In his July 2010 Dissent article, What Would a Real Socialist President Do?, Jack Clark outlines a number of policy approaches that a socialist president might get behind. He concludes that Obama’s policies are not nearly as good as what a socialist might push. In Alan Maass’ book (mentioned above) on socialism, he outlines the basic views of socialism:
- Socialism must be a new society, created from the bottom-up; one that eliminates profit and power, organized around the principles of equality, democracy, and freedom (p.5-6).
- Capitalism is nothing less than radical redistribution of wealth from poor and working people to the very richest few (p.35).
- It isn’t simply the case that some people are rich and some are poor. Some people are rich because other people are poor (p.38).
- Capitalism needs oppression in all forms to survive (p.55).
- Wars are inevitable under capitalism (p. 66).
- Capitalism is built around organized theft—the theft of a portion of the value of what workers produce by the people who employ them; the owners don’t make anything themselves (p. 30-31)
- It is theft that a billion people go to bed each night undernourished and hungry, that one in seven Americans lives below the poverty line, that six million children under five die every year because of malnutrition and related diseases in spite of an overabundance of food supplies; Capitalism is the source of poverty, war, and a host of other evils; The point of socialist, put simply would be to stop theft (p.6, 10-11, 33, 68).
- The failures of the free market aren’t an accident but an inevitable result of the thirst for profit (p.25).
- The truth is that the rich don’t deserve having so much more than everyone else (p. 32).
- The current system is funded by the corporate elite, who dominate the system through legalized bribery that funds the mainstream parties (p.107).
- Socialism is based on the idea that the resources of society should be used to meet people’s needs…by taking the immense wealth from the rich and using it to meet the basic needs of everyone in society (p.73).
- Under socialism, everyone would share in the important economic decisions for society (p.75).
- The elementary point of socialism is to take the profit out of the equation; the resources of society would be commonly owned and controlled by everyone, and decisions made democratically (p.77).
- A socialist society must be democratic (p.78).
- The heart of socialism is making equality a reality (p.84).
- There has never really been a true socialist society; socialism is not communism (which has, in practice, usually been totalitarianism), and it is not the “social democratic” societies of Europe (although these are much closer to the idea than the kind of capitalism practiced in the U.S.) (p.82).
- Socialism can only be implemented through revolutionary change of the capitalist system, it cannot be reformed from within the current system (p.117-121).
If these are the basic ideas of socialism, can it be said that Obama believes and pushes these kinds of ideas?
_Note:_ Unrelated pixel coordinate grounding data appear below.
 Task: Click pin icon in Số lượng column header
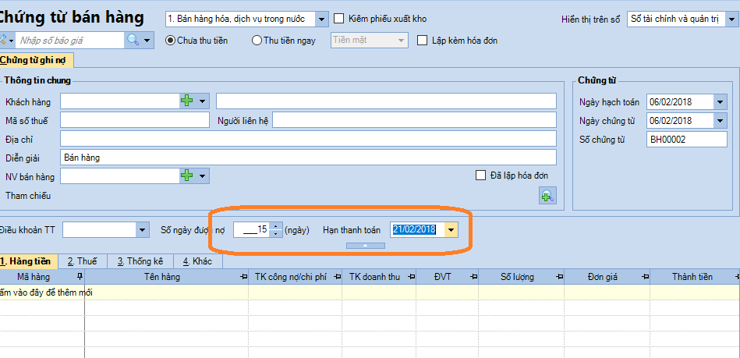[x=559, y=277]
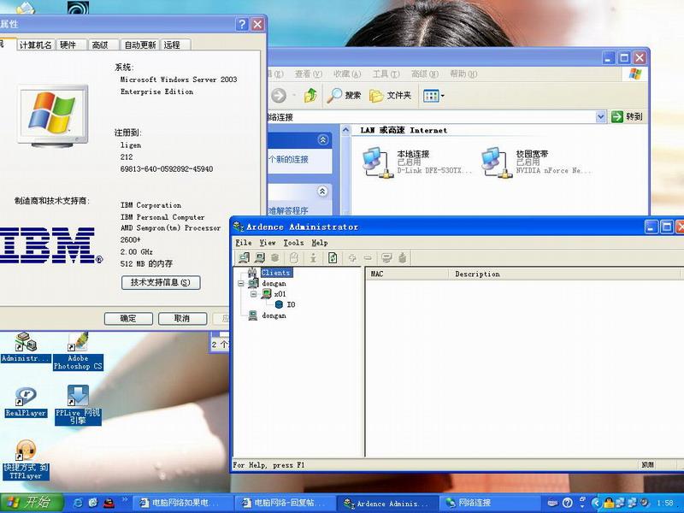This screenshot has height=513, width=684.
Task: Switch to the 自动更新 tab
Action: pyautogui.click(x=139, y=45)
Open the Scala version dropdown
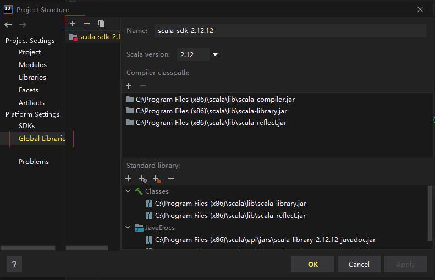 [x=215, y=54]
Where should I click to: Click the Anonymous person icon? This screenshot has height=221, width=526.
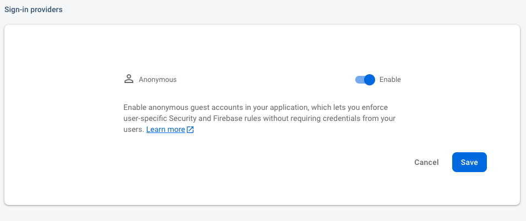pyautogui.click(x=129, y=79)
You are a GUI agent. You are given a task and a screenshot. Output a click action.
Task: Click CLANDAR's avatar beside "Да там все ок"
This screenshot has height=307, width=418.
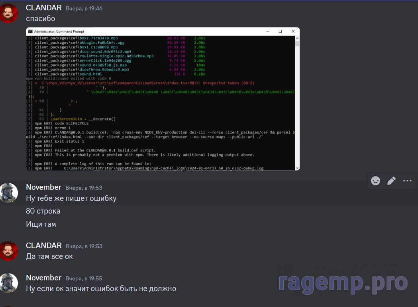click(9, 251)
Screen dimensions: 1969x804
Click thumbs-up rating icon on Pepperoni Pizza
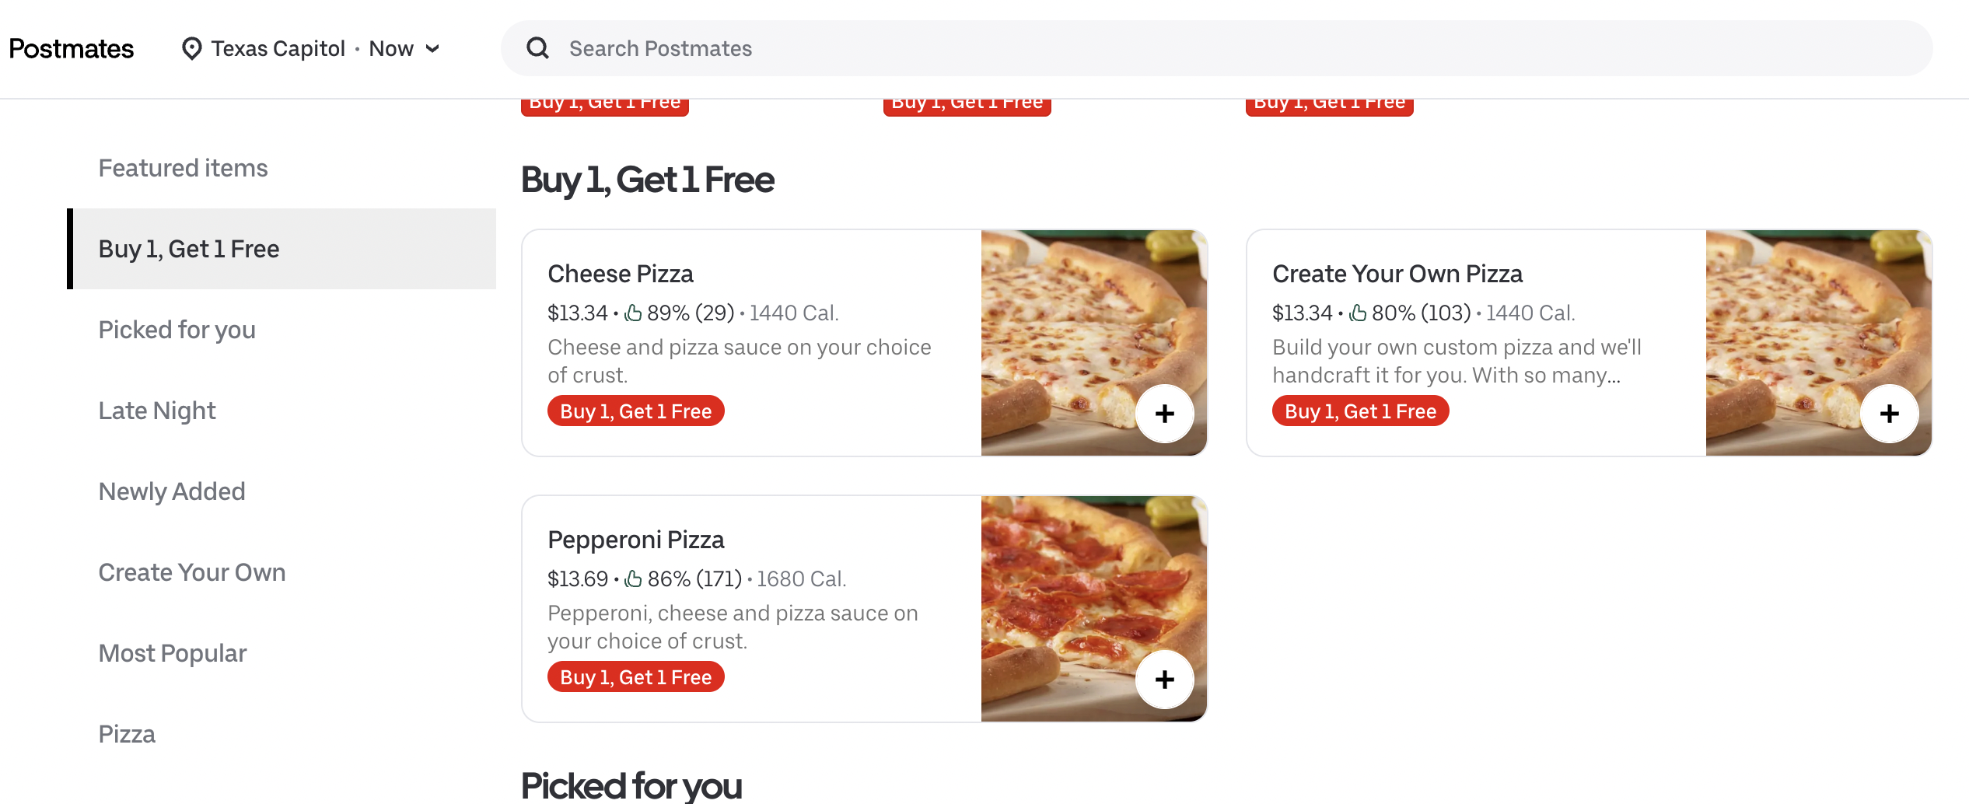coord(634,579)
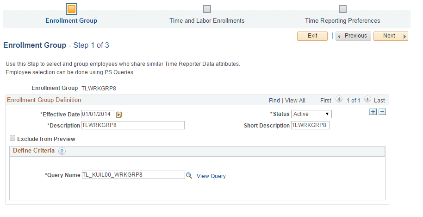Click the Query Name lookup magnifier icon

coord(189,176)
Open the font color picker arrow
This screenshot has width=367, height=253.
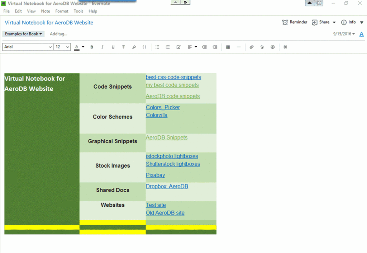[83, 47]
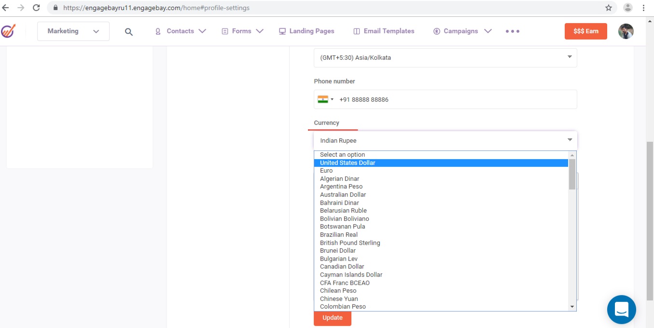This screenshot has height=328, width=654.
Task: Click the India flag country selector
Action: (x=325, y=99)
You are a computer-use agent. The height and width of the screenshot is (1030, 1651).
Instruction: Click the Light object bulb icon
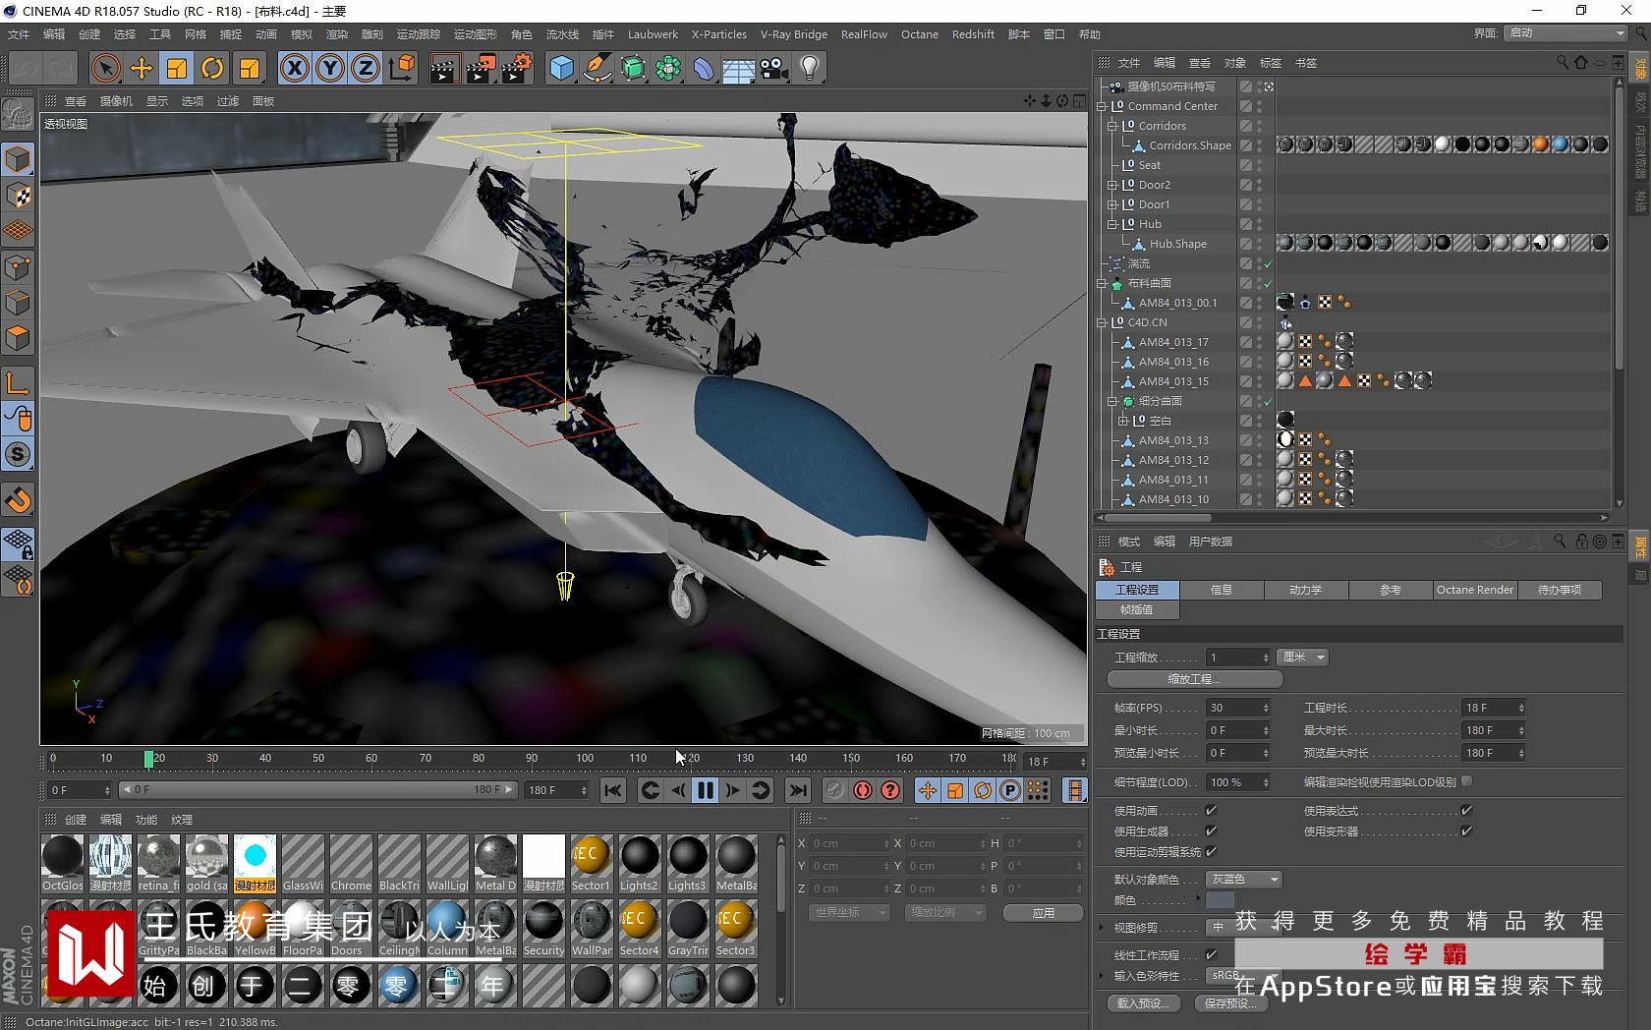[810, 68]
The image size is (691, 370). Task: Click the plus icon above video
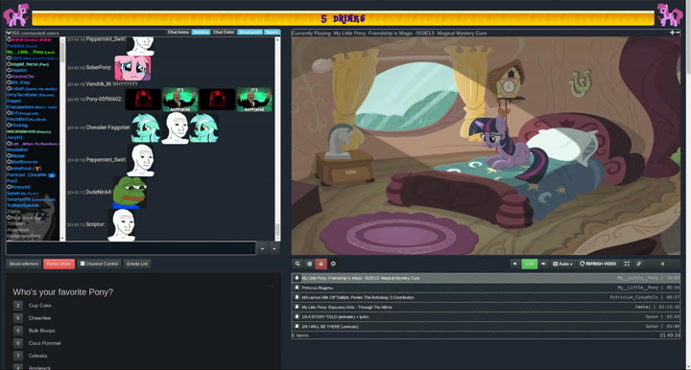click(672, 33)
I don’t think he is pushing anything close to these ideas. He believes in the current system, but is trying to shape policy in a direction that will benefit ordinary people. His policy direction is not as liberal as FDR, but is more liberal than Bill Clinton. He is far from a socialist. However, he might do well to learn some lessons from Europe, who is outdoing the U.S. in numerous economic measures (not to mention life expectancy, infant mortality, and general happiness). More on this in a forthcoming post.